DRRA extends a special thank you to the panel of flood control experts who informed attendees on how various agencies are preparing for the predicted storms. The panelists were: Joseph Goldstein with the Army Corps of Engineers; Chris Mann, the CalTrans Maintenance Supervisor for Del Rey; Terri Grant with the Los Angeles County Watershed Management Division; Chi Ming Gong, City of Los Angeles Street Maintenance Division; and Chuck Turhollow, City of Los Angeles Department of Sanitation, Storm Manager for Del Rey. In addition to prepared remarks, they answered questions from the audience.
The combined efforts of these federal, state, county and city agencies are working to ensure that Ballona Creek, Centinela Creek and the Sepulveda Channel are operating at peak efficiency, but it isn’t just the flood control channels that are being readied for the expected storms. Storm drains and spill ways are also being cleared in anticipation of our first wet winter in years.
In addition to the panelists, DRRA also thanks the following for their contributions to this well-attended event: the Westside Neighborhood School for once again serving as our hosts; the LAPD Cadet Color Guard, Officer Javier Ramirez presiding; Chuy Orozco, Councilmember Mike Bonin’s Senior Field Deputy; and LAPD Senior Lead Officer Hector Aceves.
Finally, thanks to all who attended and brought their questions and concerns.
In the event of a truly disruptive emergency that requires you to evacuate, you’ll need documents — copies of your identification (e.g. drivers license, passports), your banking information, your prescriptions, etc. to help facilitate your relocation.
You should have hard copies of vital documents placed in waterproof bags and readily at hand. (A fireproof safe under the bed is a good place to store these papers.) Digital copies stored on a thumb drive is also recommended.

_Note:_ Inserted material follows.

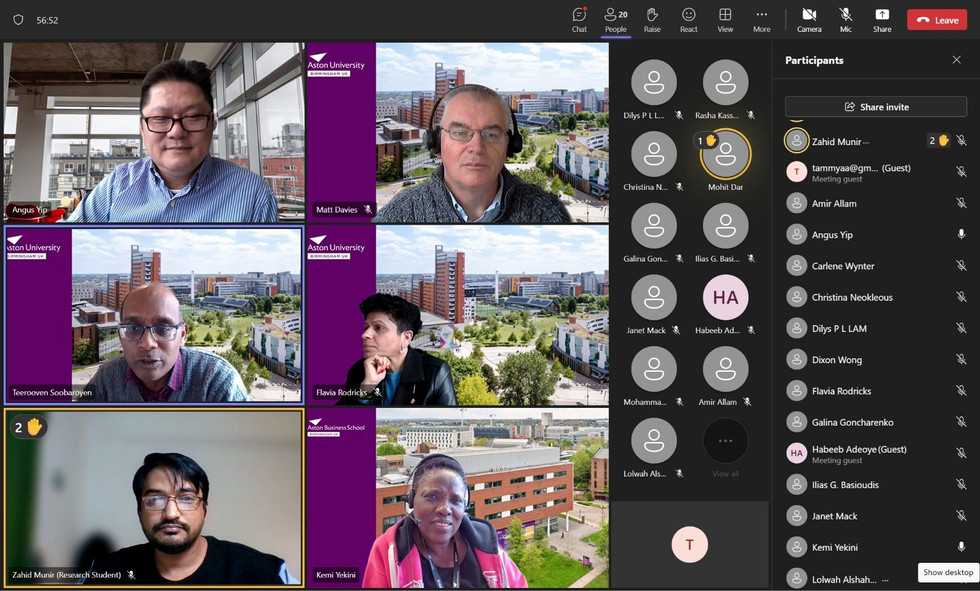Select Flavia Rodricks in participants list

The precise documents needed will vary per your individual situation, but here is basic list for a well equipped go bag:
Contact List (family, friends, doctors, banks, employers, insurance companies)
Social Security Card
Health Insurance Cards and/or Medicare, Medicaid
Recent Bank Statement for each account (Checking, Savings, Stocks and Bonds, etc.)
List of Credit Card Accounts (card numbers, expiration, and 3-digit code)
Prescriptions for Medications, Eyeglasses
Record of Insurance Policies
Property, Real Estate Deeds
Proof of Employment (paystub)
Marriage License or Divorce Papers
Local and State Maps
Finally, your go bag is a good place to store your cache of small bills. Your money right there if you have to evacuate on short notice, and can always be accessed if you’re able stay in your home for the duration of the emergency.
DEL REY RESIDENTS ASSOCIATION
FALL GENERAL MEETING
El Niño: Are You Ready?
Past floods have shaped the design of Del Rey’s three waterways – Ballona Creek, Centinela Creek and the Sepulveda Channel. With heavy rains predicted for this winter, everyone in Del Rey is invited to attend the Del Rey Residents Association’s Fall General Meeting with its timely topic: El Niño: Are You Ready?
Flood control experts from the United States Army Corps of Engineers, Caltrans, the Los Angeles County Watershed Management Division, and the City of Los Angeles Bureau of Street Services will tell us what is being done to prevent flooding in Del Rey and what residents can do to prepare for heavy rains. Information from the City’s Stormwater Program will be available as well.
The meeting will be on Thursday, November 5, 2015, at 7:00 p.m. at Westside Neighborhood School, 5400 Beethoven Street (off of Jefferson Boulevard), Los Angeles, CA 90066.
Please come with your concerns and questions.
Water and Gas Shut Offs:
After a major disaster, you may have to shut off your water and gas. Keep a few things in mind:
1) As basic as it sounds, know where your shuts-off valves off are and have the proper tools for the job.
2) Consider tying a bright, colorful ribbon or tag on the valves to make them easier to see. Even with a flashlight, it’s sometimes hard to find these valves in the dark.
3) Shutting water off as a precaution is fine since you can turn it back on yourself, but DO NOT turn off your gas unless you smell it, hear the telltale “hiss” of escaping gas or see other signs of a leak– and ONLY if it is safe to do so.
4) If you do turn your gas off, leave it off. Contact the gas company to turn your meter back on and relight the pilots.